Ltd. Vs. Harshad Bhai Amrut Bhai Modhiya and another [ (2006) 5 SCC 192 ] In the facts of the case on which the said decision arose, the contract of insurance entered into between the parties contained a proviso that the insurance granted is not extended to include any interest. In the present case there is nothing on record to show that respondent No.3 Insurance Company either pleaded about existence of such a clause in the contract of insurance or led any evidence to the said effect and hence the said decision will not help respondent No.3 in any way and the contention raised is devoid of merit.” 15. The driver was possessing valid driving licence vide Ext.

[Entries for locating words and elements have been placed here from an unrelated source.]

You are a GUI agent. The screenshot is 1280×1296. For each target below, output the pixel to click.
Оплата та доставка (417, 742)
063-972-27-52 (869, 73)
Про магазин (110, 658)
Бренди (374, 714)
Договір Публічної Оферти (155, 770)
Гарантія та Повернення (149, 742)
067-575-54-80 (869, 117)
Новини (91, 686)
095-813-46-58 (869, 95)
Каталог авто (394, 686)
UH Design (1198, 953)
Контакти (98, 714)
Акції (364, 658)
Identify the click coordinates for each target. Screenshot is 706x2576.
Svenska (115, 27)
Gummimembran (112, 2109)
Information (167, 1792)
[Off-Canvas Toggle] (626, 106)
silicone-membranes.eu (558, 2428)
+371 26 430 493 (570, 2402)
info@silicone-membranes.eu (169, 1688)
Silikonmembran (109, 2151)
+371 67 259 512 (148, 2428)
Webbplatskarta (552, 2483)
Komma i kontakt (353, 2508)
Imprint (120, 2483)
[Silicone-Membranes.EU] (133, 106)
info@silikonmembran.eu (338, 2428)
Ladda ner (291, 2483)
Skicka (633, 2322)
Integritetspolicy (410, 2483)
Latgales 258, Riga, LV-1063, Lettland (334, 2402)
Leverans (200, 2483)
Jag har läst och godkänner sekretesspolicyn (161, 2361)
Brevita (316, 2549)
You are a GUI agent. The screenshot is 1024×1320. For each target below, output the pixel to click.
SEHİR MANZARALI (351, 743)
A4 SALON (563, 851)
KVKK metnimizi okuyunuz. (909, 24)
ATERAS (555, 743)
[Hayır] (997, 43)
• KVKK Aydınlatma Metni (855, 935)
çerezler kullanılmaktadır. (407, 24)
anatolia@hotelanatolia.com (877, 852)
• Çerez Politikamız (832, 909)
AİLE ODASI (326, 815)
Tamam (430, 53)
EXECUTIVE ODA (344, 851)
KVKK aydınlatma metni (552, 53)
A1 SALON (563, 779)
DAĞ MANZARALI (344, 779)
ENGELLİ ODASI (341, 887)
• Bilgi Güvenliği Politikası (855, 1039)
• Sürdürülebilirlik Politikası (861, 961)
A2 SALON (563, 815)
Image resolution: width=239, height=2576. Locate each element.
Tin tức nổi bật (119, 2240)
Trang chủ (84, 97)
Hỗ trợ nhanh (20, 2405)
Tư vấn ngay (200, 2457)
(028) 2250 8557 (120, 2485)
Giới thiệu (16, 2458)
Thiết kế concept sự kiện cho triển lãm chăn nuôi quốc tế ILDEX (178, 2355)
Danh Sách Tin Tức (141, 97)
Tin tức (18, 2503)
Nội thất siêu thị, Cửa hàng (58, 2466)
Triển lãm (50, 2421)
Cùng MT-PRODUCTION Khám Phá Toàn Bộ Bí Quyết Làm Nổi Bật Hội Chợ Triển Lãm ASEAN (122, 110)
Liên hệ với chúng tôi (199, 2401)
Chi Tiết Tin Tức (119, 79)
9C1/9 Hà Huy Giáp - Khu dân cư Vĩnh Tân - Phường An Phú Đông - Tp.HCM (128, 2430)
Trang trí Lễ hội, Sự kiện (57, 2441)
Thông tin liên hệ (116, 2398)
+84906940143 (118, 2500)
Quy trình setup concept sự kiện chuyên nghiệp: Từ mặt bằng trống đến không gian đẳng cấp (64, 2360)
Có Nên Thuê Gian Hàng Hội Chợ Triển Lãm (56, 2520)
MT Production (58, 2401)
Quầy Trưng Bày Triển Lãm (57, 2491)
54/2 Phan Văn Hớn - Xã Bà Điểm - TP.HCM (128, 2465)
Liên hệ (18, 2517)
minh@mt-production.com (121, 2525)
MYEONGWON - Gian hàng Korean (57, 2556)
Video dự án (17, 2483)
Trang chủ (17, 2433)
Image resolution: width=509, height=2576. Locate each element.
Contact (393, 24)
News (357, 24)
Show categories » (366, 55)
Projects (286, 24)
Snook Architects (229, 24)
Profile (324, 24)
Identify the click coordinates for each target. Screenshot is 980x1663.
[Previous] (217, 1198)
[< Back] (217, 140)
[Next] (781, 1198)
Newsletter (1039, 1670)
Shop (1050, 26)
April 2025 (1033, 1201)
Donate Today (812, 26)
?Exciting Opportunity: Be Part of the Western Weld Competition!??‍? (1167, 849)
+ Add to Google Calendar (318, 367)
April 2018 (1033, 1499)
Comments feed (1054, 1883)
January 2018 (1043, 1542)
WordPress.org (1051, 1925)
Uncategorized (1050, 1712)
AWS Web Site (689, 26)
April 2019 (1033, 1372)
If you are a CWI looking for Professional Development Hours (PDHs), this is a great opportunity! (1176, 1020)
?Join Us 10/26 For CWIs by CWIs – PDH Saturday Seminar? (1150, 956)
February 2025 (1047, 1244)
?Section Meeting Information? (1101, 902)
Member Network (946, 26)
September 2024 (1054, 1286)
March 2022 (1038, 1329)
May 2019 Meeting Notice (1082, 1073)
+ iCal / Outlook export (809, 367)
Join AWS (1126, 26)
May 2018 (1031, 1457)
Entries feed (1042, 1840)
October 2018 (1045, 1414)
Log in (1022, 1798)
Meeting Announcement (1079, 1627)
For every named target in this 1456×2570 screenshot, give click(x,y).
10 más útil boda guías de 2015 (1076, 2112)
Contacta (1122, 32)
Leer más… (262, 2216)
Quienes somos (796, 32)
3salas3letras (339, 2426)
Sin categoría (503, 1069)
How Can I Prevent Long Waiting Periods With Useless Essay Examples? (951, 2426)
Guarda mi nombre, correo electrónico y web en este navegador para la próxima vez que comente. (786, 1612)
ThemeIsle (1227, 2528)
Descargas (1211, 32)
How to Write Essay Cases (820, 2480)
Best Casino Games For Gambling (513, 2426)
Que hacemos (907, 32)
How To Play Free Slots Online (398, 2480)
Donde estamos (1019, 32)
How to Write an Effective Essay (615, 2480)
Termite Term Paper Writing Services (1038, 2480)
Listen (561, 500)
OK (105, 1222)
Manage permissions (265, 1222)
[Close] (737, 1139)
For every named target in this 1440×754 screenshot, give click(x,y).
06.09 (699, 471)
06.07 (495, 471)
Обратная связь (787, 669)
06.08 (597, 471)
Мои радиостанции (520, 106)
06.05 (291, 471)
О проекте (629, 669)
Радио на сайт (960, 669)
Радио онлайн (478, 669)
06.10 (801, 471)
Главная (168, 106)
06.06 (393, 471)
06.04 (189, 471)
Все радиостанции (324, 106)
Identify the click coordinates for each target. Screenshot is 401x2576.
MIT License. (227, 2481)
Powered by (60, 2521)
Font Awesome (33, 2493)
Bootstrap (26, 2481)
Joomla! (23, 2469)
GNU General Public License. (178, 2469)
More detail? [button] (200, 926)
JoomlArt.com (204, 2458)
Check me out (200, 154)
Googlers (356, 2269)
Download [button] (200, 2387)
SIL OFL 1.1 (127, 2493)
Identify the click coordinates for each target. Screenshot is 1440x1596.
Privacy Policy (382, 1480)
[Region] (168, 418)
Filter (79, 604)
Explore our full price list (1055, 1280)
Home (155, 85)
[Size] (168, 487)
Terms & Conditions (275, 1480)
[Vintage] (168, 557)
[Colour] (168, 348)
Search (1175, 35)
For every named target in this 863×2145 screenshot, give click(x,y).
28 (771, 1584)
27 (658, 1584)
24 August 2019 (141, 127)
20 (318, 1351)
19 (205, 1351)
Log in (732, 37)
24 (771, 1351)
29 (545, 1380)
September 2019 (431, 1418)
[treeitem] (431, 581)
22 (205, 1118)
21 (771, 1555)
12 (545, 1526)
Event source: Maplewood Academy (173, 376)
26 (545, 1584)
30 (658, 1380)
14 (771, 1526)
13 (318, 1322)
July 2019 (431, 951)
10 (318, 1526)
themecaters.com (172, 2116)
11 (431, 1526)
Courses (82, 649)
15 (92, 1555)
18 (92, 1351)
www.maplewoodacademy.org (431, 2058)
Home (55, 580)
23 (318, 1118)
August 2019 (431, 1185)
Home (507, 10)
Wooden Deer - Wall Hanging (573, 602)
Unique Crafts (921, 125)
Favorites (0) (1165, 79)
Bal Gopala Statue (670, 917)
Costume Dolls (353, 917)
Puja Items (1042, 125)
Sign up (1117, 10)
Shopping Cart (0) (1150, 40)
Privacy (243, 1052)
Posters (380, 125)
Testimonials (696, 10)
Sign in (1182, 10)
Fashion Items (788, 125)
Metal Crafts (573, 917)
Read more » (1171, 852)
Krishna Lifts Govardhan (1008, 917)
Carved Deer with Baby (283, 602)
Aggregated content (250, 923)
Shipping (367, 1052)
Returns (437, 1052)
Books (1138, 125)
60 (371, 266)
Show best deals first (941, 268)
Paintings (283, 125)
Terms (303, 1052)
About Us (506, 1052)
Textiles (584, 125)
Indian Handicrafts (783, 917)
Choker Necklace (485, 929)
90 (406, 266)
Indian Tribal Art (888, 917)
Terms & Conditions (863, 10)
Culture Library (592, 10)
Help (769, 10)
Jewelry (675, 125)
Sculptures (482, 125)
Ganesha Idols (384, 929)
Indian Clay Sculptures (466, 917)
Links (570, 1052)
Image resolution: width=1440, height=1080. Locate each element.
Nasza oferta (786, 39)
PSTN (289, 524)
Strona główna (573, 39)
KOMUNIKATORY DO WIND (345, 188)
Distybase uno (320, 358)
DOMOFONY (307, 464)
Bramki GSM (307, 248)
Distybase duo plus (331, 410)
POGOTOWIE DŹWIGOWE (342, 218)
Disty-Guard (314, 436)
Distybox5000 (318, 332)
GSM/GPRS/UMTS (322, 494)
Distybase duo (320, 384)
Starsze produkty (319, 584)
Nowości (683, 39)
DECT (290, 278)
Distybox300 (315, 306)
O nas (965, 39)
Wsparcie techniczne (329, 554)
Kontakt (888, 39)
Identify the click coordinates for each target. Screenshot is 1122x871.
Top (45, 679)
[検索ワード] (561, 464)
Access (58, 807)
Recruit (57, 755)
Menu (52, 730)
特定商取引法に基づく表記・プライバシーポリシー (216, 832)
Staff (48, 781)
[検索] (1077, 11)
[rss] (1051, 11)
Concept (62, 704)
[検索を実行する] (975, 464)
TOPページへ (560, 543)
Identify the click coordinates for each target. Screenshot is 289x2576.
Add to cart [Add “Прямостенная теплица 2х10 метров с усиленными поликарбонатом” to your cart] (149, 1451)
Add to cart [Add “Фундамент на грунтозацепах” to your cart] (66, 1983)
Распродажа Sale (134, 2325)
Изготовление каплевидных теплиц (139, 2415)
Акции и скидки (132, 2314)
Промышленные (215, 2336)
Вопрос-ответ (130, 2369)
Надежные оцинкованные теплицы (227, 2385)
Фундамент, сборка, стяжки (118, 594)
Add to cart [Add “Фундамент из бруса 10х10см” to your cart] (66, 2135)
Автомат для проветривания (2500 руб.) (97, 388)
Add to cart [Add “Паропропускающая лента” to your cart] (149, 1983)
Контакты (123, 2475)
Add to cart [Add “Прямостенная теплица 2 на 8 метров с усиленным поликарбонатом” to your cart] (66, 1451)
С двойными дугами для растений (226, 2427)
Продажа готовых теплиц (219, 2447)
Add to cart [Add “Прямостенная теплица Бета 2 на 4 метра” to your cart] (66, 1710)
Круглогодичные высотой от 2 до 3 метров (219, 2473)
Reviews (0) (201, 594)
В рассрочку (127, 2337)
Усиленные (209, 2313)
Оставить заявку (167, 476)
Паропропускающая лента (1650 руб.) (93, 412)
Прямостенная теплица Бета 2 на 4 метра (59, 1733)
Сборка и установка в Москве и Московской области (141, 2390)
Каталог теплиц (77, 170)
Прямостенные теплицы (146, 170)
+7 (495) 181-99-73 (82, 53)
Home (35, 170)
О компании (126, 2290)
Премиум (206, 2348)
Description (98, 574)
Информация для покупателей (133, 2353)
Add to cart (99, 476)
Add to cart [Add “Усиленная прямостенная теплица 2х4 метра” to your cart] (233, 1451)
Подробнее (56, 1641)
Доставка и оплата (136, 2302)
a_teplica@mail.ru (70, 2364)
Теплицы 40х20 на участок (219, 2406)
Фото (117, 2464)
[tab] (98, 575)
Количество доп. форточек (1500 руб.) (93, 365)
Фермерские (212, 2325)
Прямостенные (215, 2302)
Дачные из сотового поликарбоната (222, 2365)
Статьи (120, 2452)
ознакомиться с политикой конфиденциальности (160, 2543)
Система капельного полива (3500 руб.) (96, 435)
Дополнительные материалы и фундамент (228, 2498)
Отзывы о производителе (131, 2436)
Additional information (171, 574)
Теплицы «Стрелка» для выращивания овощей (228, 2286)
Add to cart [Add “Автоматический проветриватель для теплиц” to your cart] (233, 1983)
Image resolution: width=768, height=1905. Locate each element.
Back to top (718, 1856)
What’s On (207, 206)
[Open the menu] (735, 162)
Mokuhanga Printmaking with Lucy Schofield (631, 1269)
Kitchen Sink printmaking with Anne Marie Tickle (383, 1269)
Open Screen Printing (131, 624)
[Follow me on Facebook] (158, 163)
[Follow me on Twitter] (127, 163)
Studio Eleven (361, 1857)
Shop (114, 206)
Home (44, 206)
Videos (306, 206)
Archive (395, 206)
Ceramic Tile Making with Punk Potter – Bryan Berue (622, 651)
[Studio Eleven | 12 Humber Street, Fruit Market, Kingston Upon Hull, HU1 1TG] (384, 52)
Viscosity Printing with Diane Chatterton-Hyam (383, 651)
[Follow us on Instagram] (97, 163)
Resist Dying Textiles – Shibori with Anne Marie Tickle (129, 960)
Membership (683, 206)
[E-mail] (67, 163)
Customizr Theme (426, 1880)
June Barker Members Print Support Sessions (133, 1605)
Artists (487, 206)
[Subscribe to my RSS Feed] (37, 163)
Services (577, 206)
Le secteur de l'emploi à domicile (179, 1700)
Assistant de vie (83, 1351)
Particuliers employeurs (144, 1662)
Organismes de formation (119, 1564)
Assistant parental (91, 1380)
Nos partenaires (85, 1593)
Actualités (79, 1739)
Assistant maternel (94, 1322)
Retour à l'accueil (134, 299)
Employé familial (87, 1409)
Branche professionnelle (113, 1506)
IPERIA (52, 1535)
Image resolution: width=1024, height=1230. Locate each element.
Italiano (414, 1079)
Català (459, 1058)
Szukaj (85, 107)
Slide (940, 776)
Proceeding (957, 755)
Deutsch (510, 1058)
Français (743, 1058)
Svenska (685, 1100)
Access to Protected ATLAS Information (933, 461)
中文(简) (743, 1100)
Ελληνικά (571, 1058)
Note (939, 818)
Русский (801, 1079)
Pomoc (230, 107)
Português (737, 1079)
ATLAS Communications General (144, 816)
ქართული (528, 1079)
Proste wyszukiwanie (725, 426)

RW- 1/B. The route permit is Ext. RW-1/A, insurance of the vehicle is Mark RY-A. The RC is Ext. RW-1/C. The RC was in the name of Vijay Kumar as per the statement of RW-5 Kuldeep Kumar. The vehicle in question was duly ensured with the Insurance Company. Thus, the Insurance Company has rightly been held liable to pay interest. The substantial questions are answered accordingly. 16. Consequently, there is no merit in this appeal and the same is dismissed.